In tal senso l’accordo AUKUS, nonostante incertezze e dubbi, potrebbe avere senso che restasse in piedi, proprio in considerazione dell’impronta particolarmente assertiva che Donald Trump intenderà esercitare rispetto al dominio politico, economico e militare della Cina.

Il futuro nuovo inquilino della Casa Bianca, però, quando si tratta di difesa si è espresso in maniera molto chiara, la percentuale di impegno per la difesa dovrà essere adeguata, corrispondendo almeno a quanto gli Stati Uniti imputano a quelle voci di spesa, ovvero almeno il 3% del Prodotto interno lordo.

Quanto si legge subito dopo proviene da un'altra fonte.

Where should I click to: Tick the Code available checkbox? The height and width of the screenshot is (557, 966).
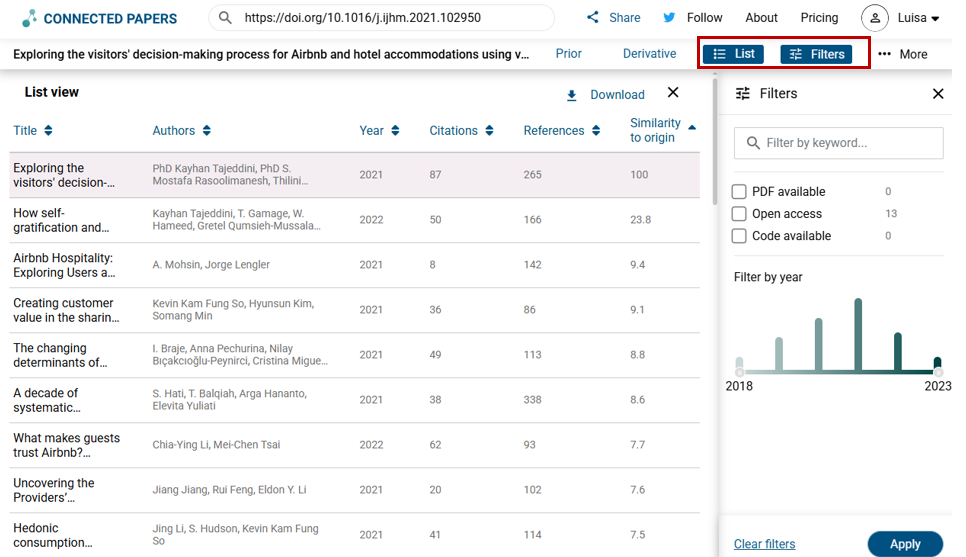point(739,236)
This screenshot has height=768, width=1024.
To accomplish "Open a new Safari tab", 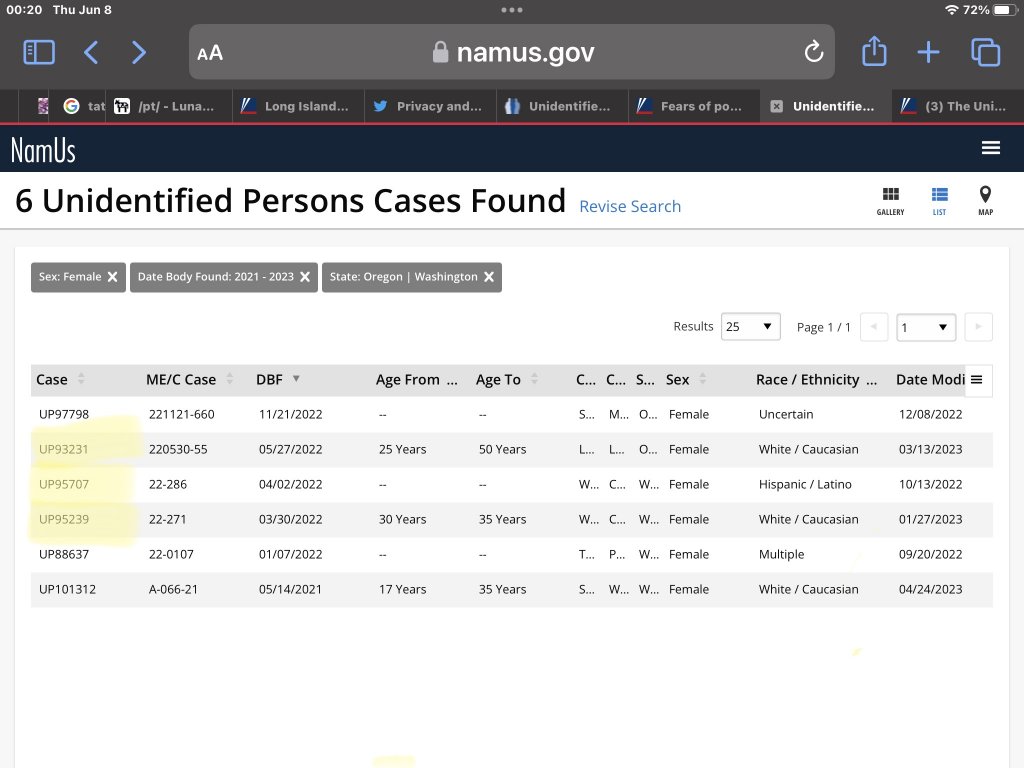I will [929, 52].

L’Australia, con un dato leggermente più in alto rispetto a quanto deciso dai ministri della Difesa dei Paesi membri dell’Alleanza Atlantica, quest’anno si è impegnata a raggiungere quota 2.4% di spesa per la Difesa, in rapporto al Prodotto interno di lordo, entro il 2033-34.

Sarà sufficiente tutto questo per convincere Trump che in Australia, quando si tratta di difesa e armamenti, la si pensa come lui? O forse proprio l’accordo AUKUS, per quanto proiettato in una visione a lungo termine, potrebbe aggiungere materiale per dare a Trump una chiara idea di solida alleanza tra Stati Uniti e Australia?

Vedremo, certo è che Trump già in queste sue prime ore da presidente eletto si sta spendendo molto per rappresentare sé stesso al mondo come un ‘potenziale’ pacificatore, parlando con Zelensky, vedendosi aprire le porte dall’amico Putin per un primo colloquio, e lasciando intuire, non direttamente dalle sue parole, ma da membri del suo staff, che la pace in Ucraina potrebbe essere vicina, pena la concessione di territori all’invasore russo.

In questa ottica suona complicato pensare che possa mandare all’aria un accordo che ha, in una triangolazione con Paesi amici, l’intento di deterrenza e di consolidamento della presenza statunitense in un’area strategica come quella del Pacifico e del Mar Cinese Meridionale.

Ad aggiungere un argomento di riflessione, l’accordo AUKUS ha uno sviluppo decisamente di lungo periodo, con i primi sottomarini a propulsione nucleare costruiti in Australia che dovrebbero essere consegnati alla Marina reale australiana non prima del 2040, Donald J. Trump, a quel punto, avrà circa 94anni e, salvo aiuti della Neuralink dell’amico e sodale Elon Musk, sarà alquanto complicato averlo ancora alla guida del Paese più potente del mondo.

A parte visioni così futuristiche, la partita della relazione tra Australia e Stati Uniti si gioca ora e, tra l’altro, per Albanese, fatte salve le ovvie differenze di contesto sociale, politico ed economico, sarà anche importante analizzare con attenzione temi, punti e obiettivi su cui aveva puntato la campagna elettorale, rivelatasi fallimentare, dei democratici americani.

Dal 20 gennaio del prossimo anno, giorno dell’insediamento di Donald Trump alla Casa Bianca, alle elezioni federali in Australia, a quel punto non passerà molto tempo. Vedremo se l’onda lunga del successo dei conservatori statunitensi arriverà anche sulle coste australiane.